Recall that matrices AT and AR are the payoff matrices of a bi-matrix game with two players, the population of tourists T and the population R of residents. Corner equilibria correspond to the populations playing both pure strategies; an interior equilibrium corresponds to mixed strategies, weights being the share of a community on the total of its own population. The advantage of this interpretation is basically in that TS becomes automatically associated as a property to the unique equilibrium where both populations homogeneously play sustainability in the management of the local resources, or the corner equilibrium (1, 1). The alternative is the (0, 0) equilibrium where both playing non sustainability means that they have depredative behaviors. At the other two corner equilibria, mixed populations emerge and interact on both sides of the encounter. Whether this situation can be stable, is a delicate one.

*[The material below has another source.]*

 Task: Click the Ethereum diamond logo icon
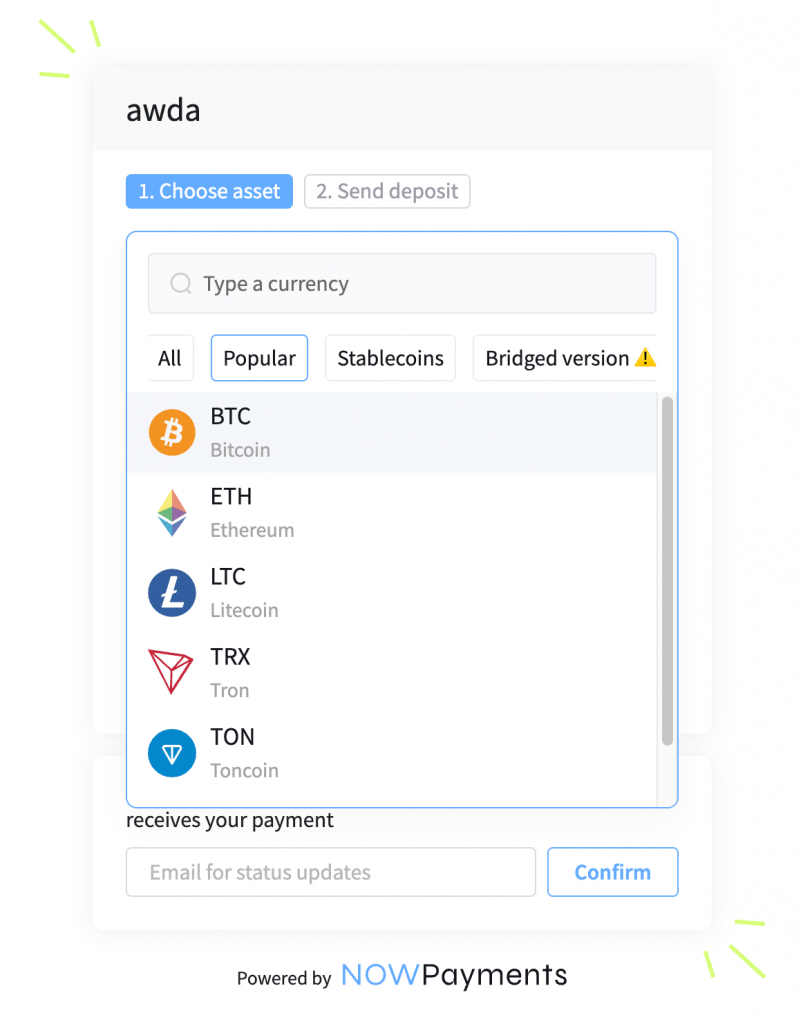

It surely can be as long as cross population alliances (and imitation, as well) are excluded (and of course provided the previously stated mathematical conditions be satisfied). Such quite inconvenient possibility of cross population interdependence will be excluded hereafter, and briefly commented upon in the conclusions.

Given the game theoretic setting, the analysis of the relation between dynamical equilibria and Nash equilibria provides useful additional information. The following properties can be easily derived (see Weibull, 1995):

• Stability is a sufficient condition for a dynamic equilibrium to be a Nash equilibrium or the players do not have incentives to change their behavior.

• Being an interior point is sufficient for an equilibrium to be a Nash equilibrium.

Therefore. nR< 0 and nT < 0 , at the interior equilibrium agents have no incentives to switch away from the chosen strategy, moreover if they happen to be shocked away from it, they will return. Thus, the relative sizes of E and NE communities within either population will be evolutionary stable.

On the contrary, i.e. when nR > 0 and nT > 0 , the repulsor is such that any slight shock or move away from it, will initialize a path systematically diverging towards one of the corner equilibria where we have homogeneous, or single community, populations.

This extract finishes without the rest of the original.